Geçmişten geleceğe uzanan bütüncül bir zaman algısıyla kentlere bakabilmemizi
sağlayan tarihi yapılar, zaman içinde çeşitli fiziksel, mekânsal ve anlamsal
dönüşümlere sahne olurlar. Geçmişe yönelik izleri geleceğe aktarmayı amaçlayan koruma
disiplini, bu değişimleri yönetmeye yönelik bir pratiktir. Koruma disiplininin
belki de en az üstünde durduğu değişimlerden birisi de, tarihi yapıların
kültürel ve doğal süreçler sonucu edindiği özgün adların çeşitli sebepler
nedeniyle uğradığı değişikliklerdir. Adlandırma eylemi, tarih boyunca yapılı ve
doğal çevreye bir anlam ve kimlik kazandırmak amacıyla kültürel değerler veya
ideolojiler izleğinde gerçekleşmiştir. Yapıları, diğer yapılardan ayırt
edebilmek için kullanılan birer sembol olan bu adlar, gündelik hayatta tekrar
edilerek yaşamın bir parçası haline gelir ve kolektif bellekte yer edinir. Tarihî
yapıların sosyal birikimini taşıyan adları, genellikle işlevsel bir dönüşümle
değişir. Dolayısıyla tarihi yapıların fiziksel nitelikleri korunurken, özgün
adlarının sürdürülmesi çoğunlukla mümkün olmaz. Yapı zihinlere, hatıralara yeni
adıyla yerleşmeye başlar ve yeni adı kolektif belleğe eklemlenir.

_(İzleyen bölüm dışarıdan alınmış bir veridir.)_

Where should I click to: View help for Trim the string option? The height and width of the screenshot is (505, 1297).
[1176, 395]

Kent belleği çalışmalarındaki
kanonik düşünce, kentsel mekânların imajlarının, kentteki bina ve sokakların fiziksel
olarak değişmediği sürece kolektif bellek sürekliliğinin söz konusu olduğu
yönündedir. Bu çalışma, hatırlama
ögelerinden biri olan mekân adlarının değişmesi durumunda -yapının fiziksel
nitelikleri korunsa da -kentsel bellekteki sürekliliğin zarar görebileceği iddiası
üzerine kuruludur. Bu iddia, Ankara tarihi kent merkezinde, söz konusu değişimi
yaşayan farklı dönemlere ait anıtsal kültür varlıkları üzerinden tartışılacaktır.

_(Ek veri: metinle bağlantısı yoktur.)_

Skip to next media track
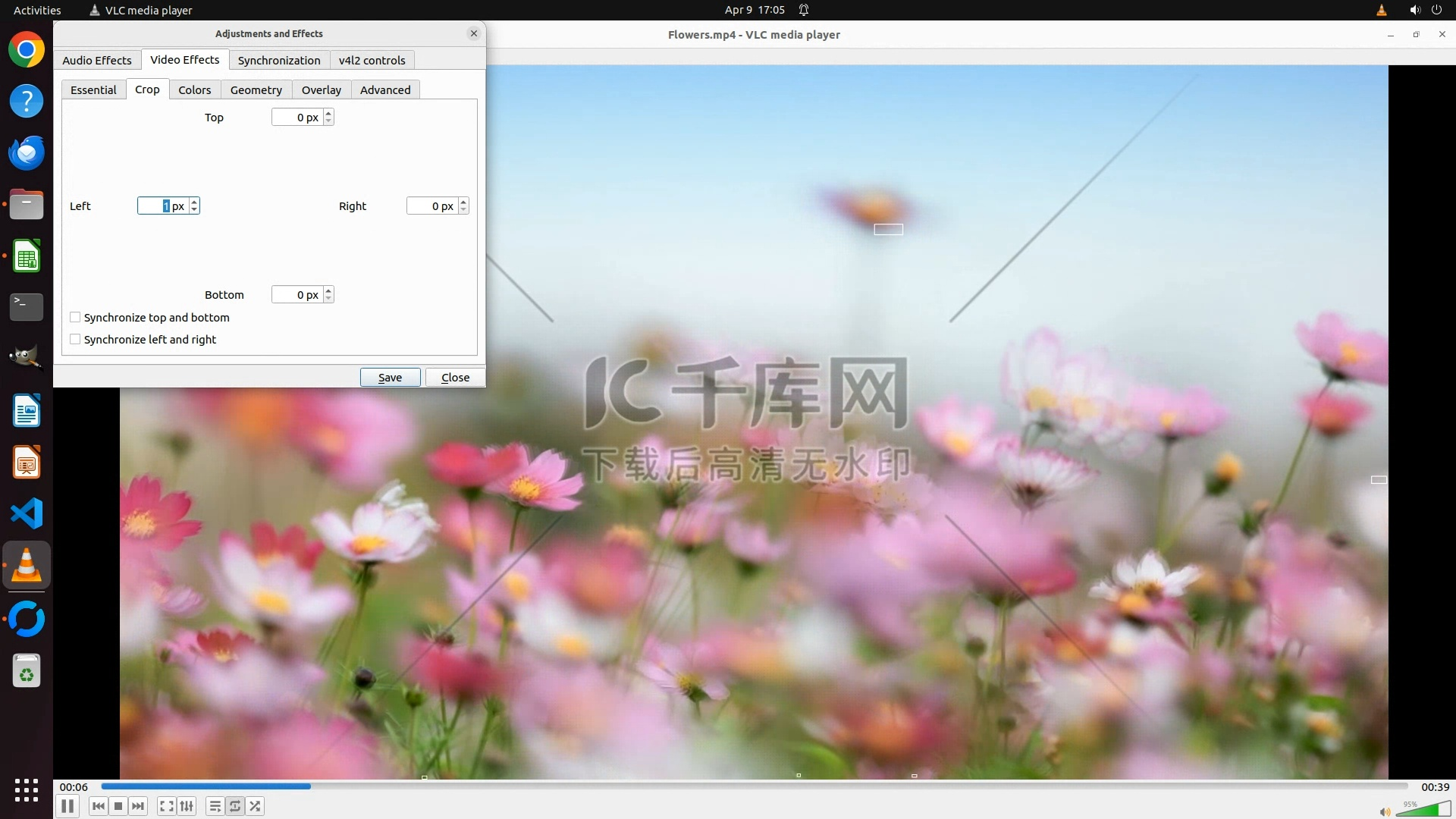The height and width of the screenshot is (819, 1456). (138, 806)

Tarihi kent merkezinde, korunarak günümüze kadar ulaşmayı başaran tarihi
yapıların büyük kısmı zaman içinde farklı işlevlerle kullanılmış, onları
bilinir kılan adları da değişim geçirmiştir. Bu değişimlerle yapılar kentlinin
zihninde yeni anlamlara işaret etmeye başlamıştır.

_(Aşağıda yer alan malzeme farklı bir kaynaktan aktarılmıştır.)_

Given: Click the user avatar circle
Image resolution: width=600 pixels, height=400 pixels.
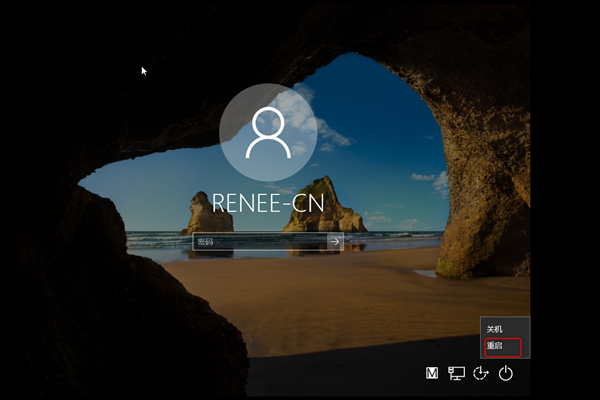Looking at the screenshot, I should pos(267,134).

Bu bağlamda çalışma iki ana
bölümden oluşmaktadır. Çalışmanın ilk bölümünde, kültürel mirasın korunması
sürecinde, yapı adlarının değişimi konusu, kolektif belleğin sürekliliği
bağlamında irdelenecektir. İkinci bölümde ise, Ankara’nın tarihi çekirdeğindeki
anıtsal kültür varlıklarının kent belleğindeki çok katmanlı yapısı irdelenerek,
yapı adlarının zaman içinde uğradığı değişimler ortaya konacaktır. Sonuç
olarak, geçmiş ile gelecek arasındaki diyalog bağlamında, yapı adları ve bu
adlarının sürekliliğinin önemi tartışılacaktır.